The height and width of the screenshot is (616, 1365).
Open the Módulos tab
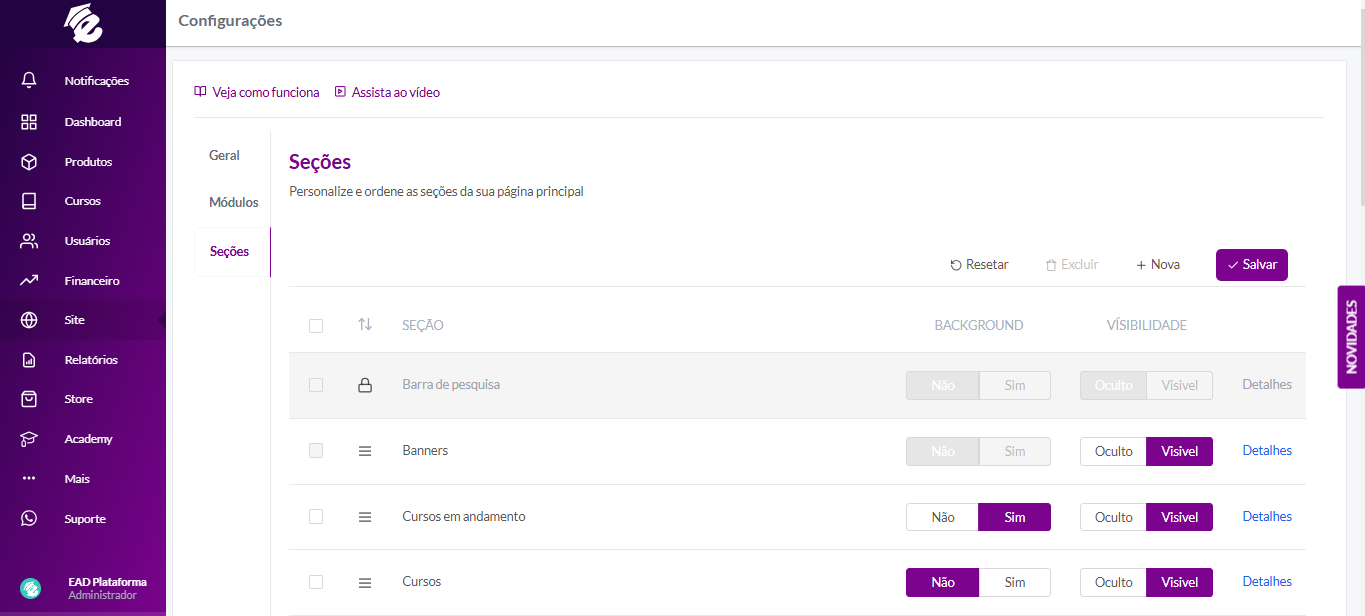[233, 202]
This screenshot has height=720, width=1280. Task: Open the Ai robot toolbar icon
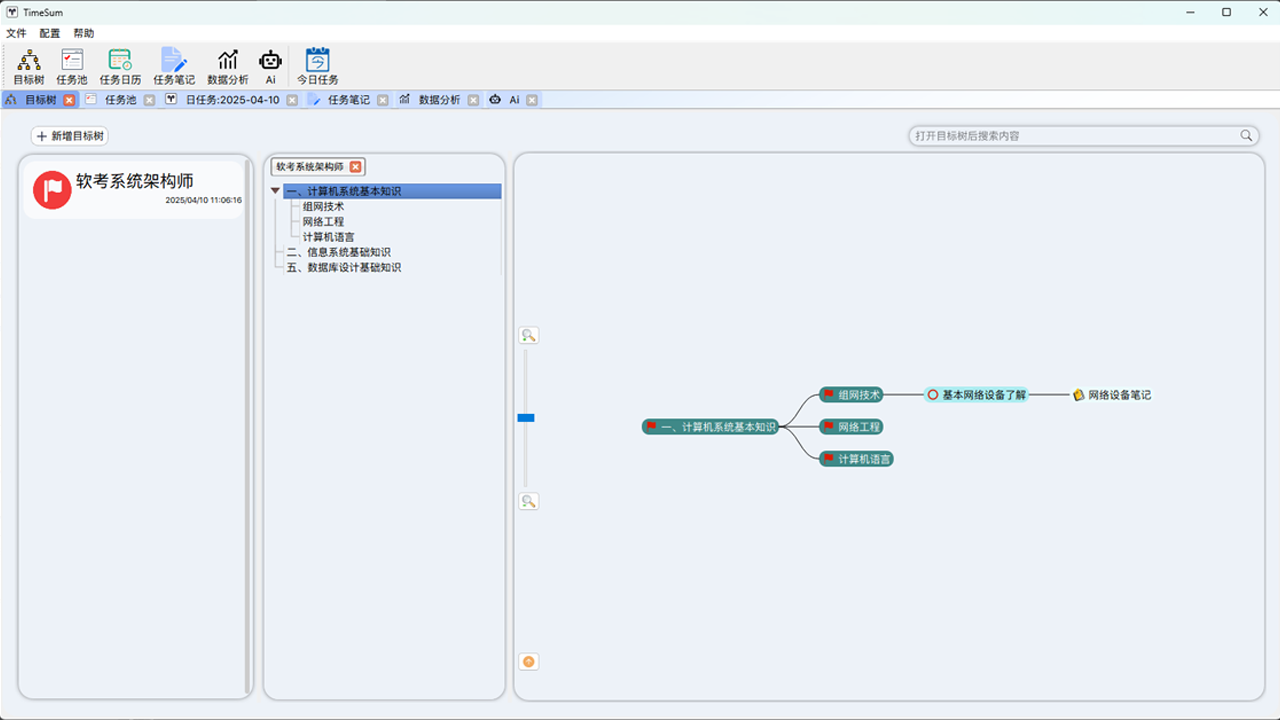(x=270, y=66)
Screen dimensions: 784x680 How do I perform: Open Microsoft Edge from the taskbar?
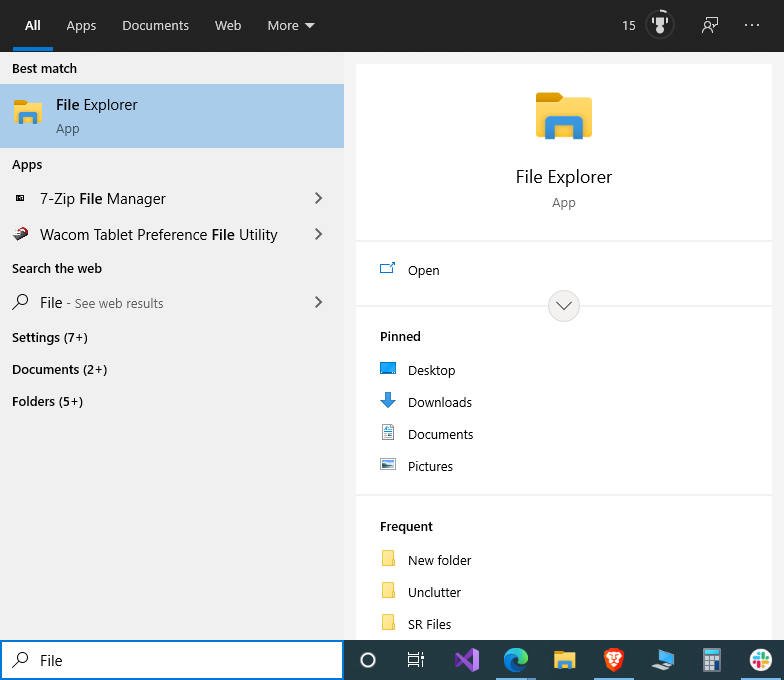(516, 660)
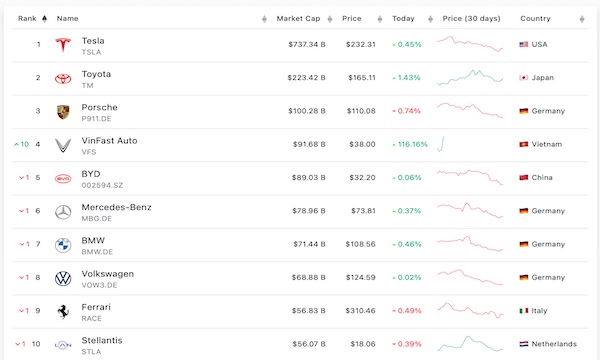Sort by Today column arrows
The width and height of the screenshot is (600, 360).
tap(430, 19)
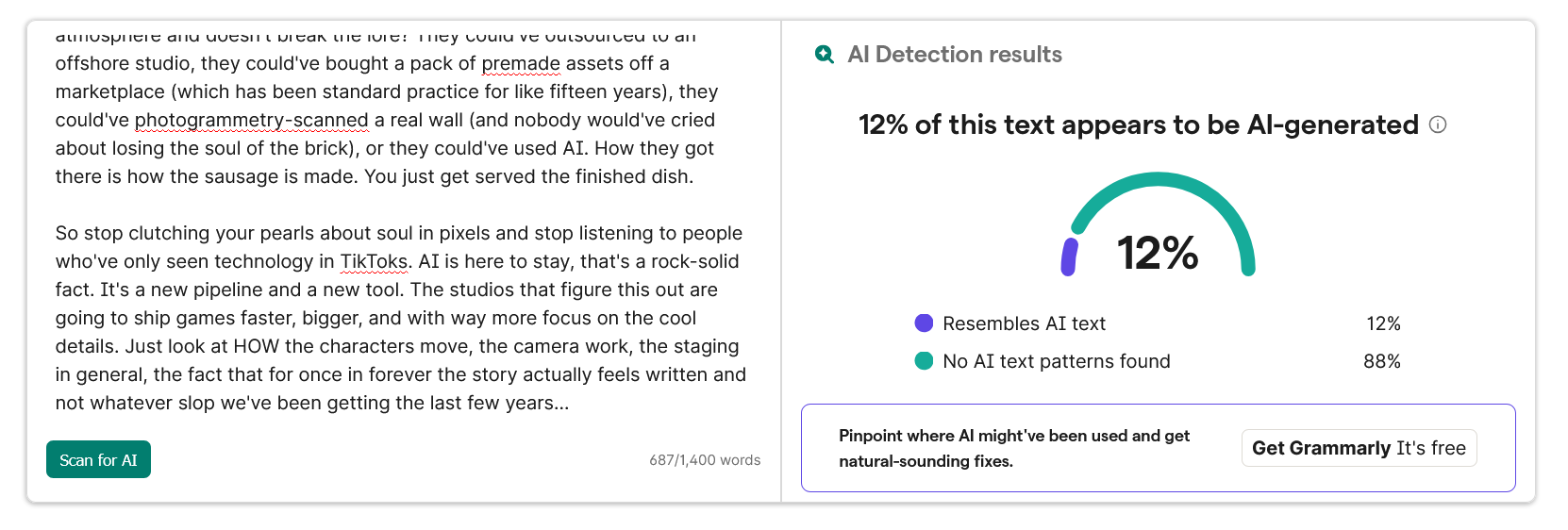Click the Scan for AI button
Screen dimensions: 1568x530
98,459
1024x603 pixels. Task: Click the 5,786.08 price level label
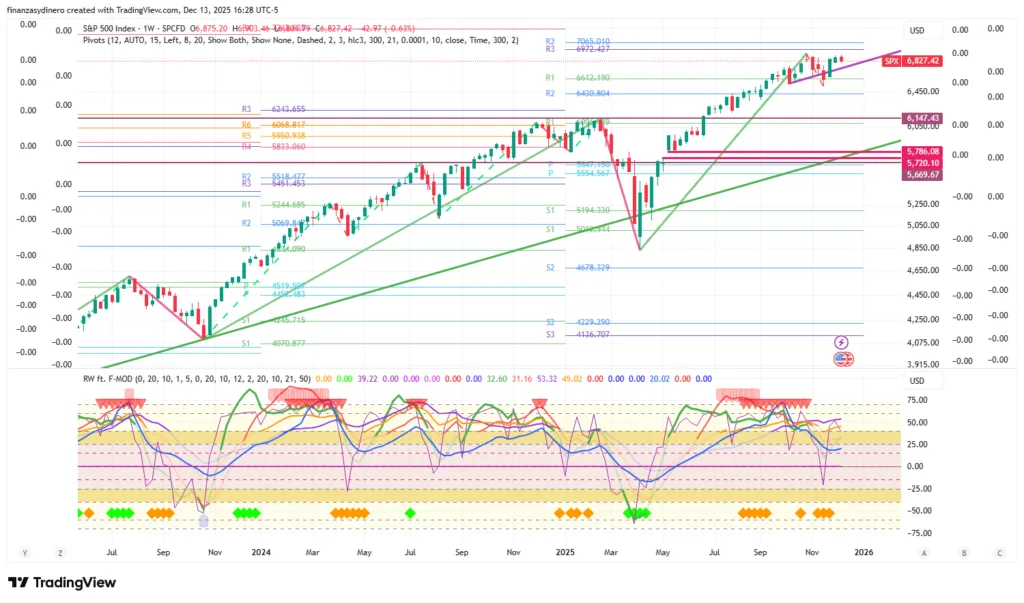click(x=922, y=151)
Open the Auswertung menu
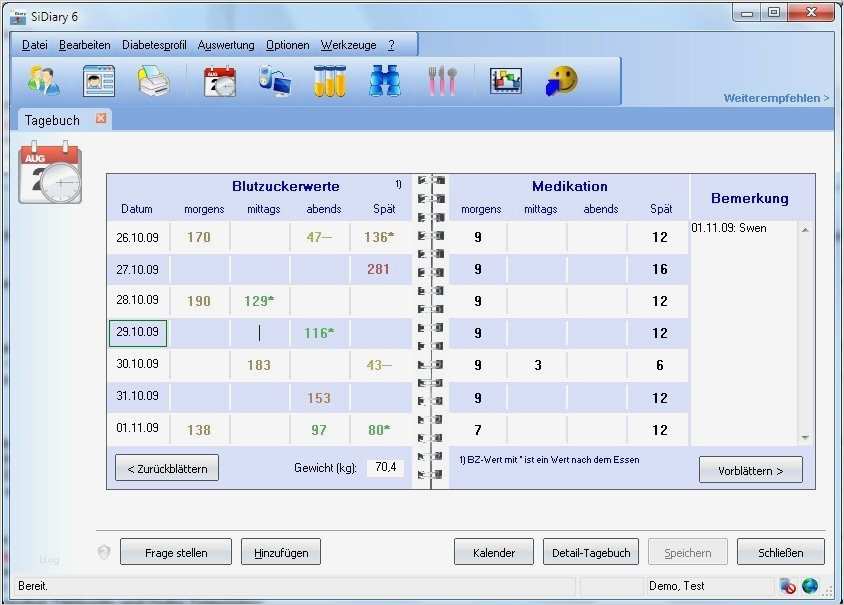This screenshot has width=844, height=605. pos(226,45)
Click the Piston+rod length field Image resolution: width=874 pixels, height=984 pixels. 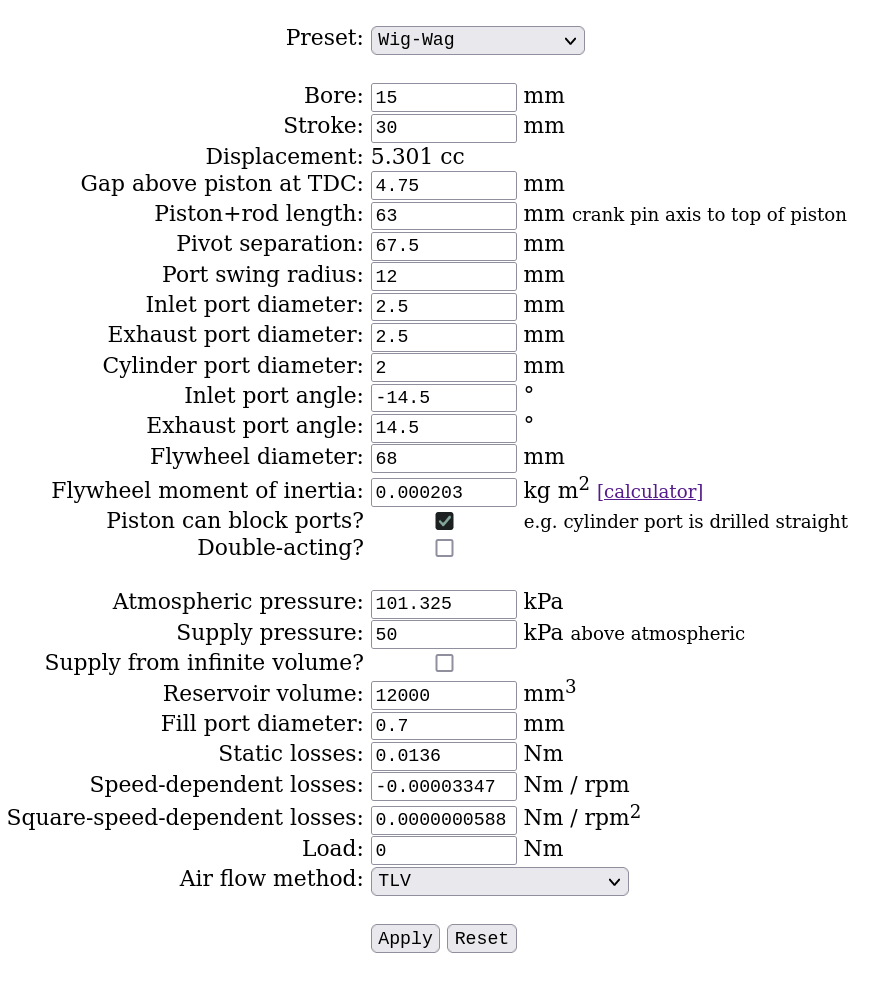click(443, 215)
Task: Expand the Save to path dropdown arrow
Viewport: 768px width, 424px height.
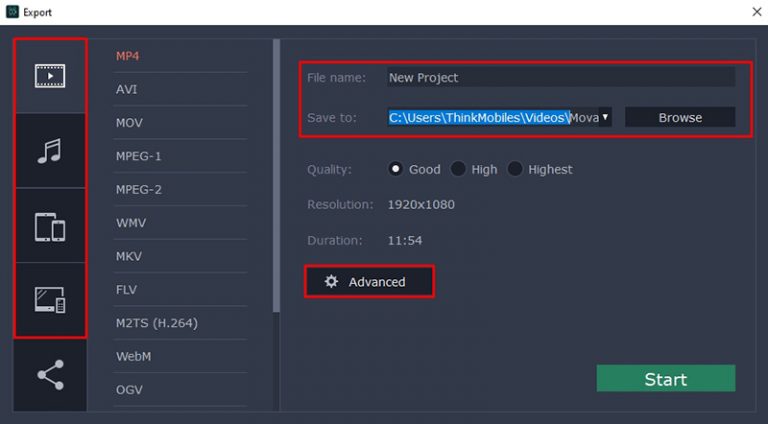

┄┄┄┄┄┄

▶ **Exercise description**: Leave the pictures out and restate exactly the lines from the one that has "Task: Expand the Save to path dropdown arrow" through the final line of the entries above, both ends included.

▶ **Output for this task**:
Task: Expand the Save to path dropdown arrow
Viewport: 768px width, 424px height.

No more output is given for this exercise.